In the thread about fishing at Hannibal Dam, what hook did Wiperwilly use to rig the flukes?

Text segment:
=======
# Hannibal Advice?



## mike003 (Sep 8, 2007)

A friend invited me to go to the Hannibal Dam next Tuesday, the 16th. Been a while since I've been there. This is a day trip, as the other guys are not retired like me, so they can't stay overnight. Any tips for hybrids, whites would be appreciated. Thanks.


----------



## RichsFishin (Nov 4, 2007)

I was there over Mem. holiday and I caught one channel cat that was five pounds or so and my buddy caught a 30 inch gar and 1 14 inch flat head cat. All were caught on shrimp. Bring plenty of sinkers and hooks....Good luck.................Rich


----------



## labman (Sep 13, 2008)

i use to fish that place alot,if possible take some big minnows and fish off the pier closest to the dam or fish right next to the hydro plant where the water goes in caught alot of nice hybrids and catfish in there,and alot of snages.if you fish the pier always drop aline just over the rail .


----------



## mike003 (Sep 8, 2007)

Thanks. I've fished it a bunch of times in the past, just never did as good as we did at Racine.


----------



## Wiperwilly (May 12, 2009)

I did well using white 5 inch flukes off of the pier closest to the hydro dam on the right side throwing the flukes about twenty feet off of the shoreline and bringing it back to the pier, they sometimes hit it really close to the pier. I usually did ok between 5am and 6:30am after that it was usually a bit tough for the larger hybrids.


----------



## mike003 (Sep 8, 2007)

How are you rigging the flukes?


----------



## Wiperwilly (May 12, 2009)

I was rigging them with a 1/16oz weighted fluke hook, working them close to the surface and kinda paralleling the shoreline from the observation railing. It worked well for me.
I a hoping to get back down there on wednesday, finally get a day off of work.
good luck!


----------



## mike003 (Sep 8, 2007)

Thanks!!! We are heading down tomorrow morning.


----------



## Wiperwilly (May 12, 2009)

please let me know how it goes for ya, I have yard work to do tomorrow, but I was thinking about heasding down on wednesday or thursday.
thanks.
.Willy


----------



## mike003 (Sep 8, 2007)

Geez!!! Four of us, zero fish. Saw some caught, but nothing special.


----------



## Wiperwilly (May 12, 2009)

Im dissappointed to hear that news, I am heading down tomorrow morning just the same though, I hope I can scatch out a couple hybrids at least.
I know when I was there, the fishing got alot tougher after 7am, usually from 5:30-6:30am was the best for me. 
Sorry you fellas had a bad day,


----------



## mike003 (Sep 8, 2007)

We had fun. The fish we saw caught were few and far between. A little girl caught a big white bass and a small hybrid fishing a very small chartreuse twister tail right alongside the round pier. A guy throwing a homemade spoon caught a sauger, a hybrid, and a foul-hooked drum casting from the pier. I wanna try it in the fall. We always end up going in intense heat.


----------
=======
Source data:
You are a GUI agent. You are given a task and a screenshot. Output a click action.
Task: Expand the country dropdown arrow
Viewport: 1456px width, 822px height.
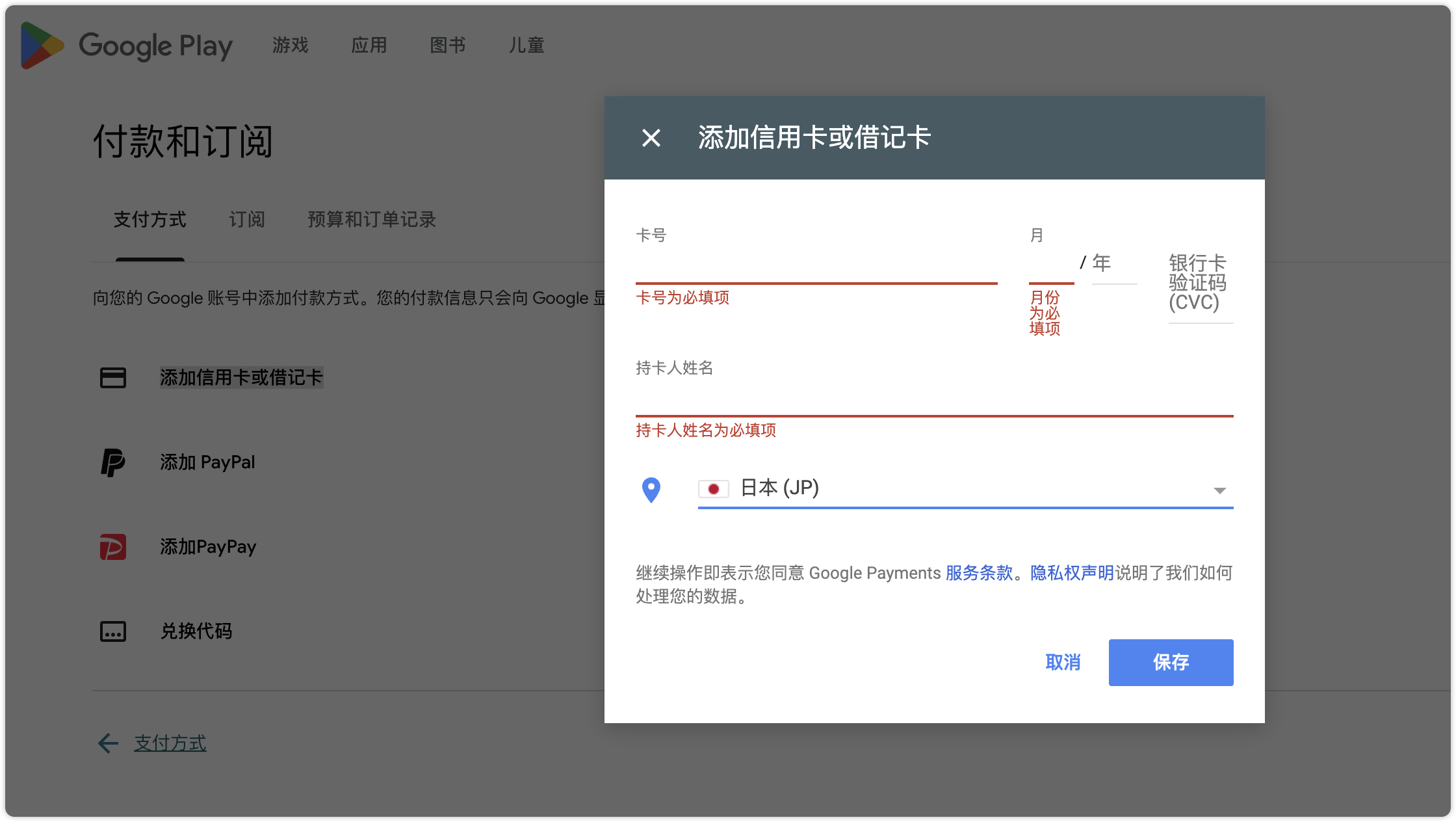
=======
Result for this exercise: A 1/16 oz weighted fluke hook.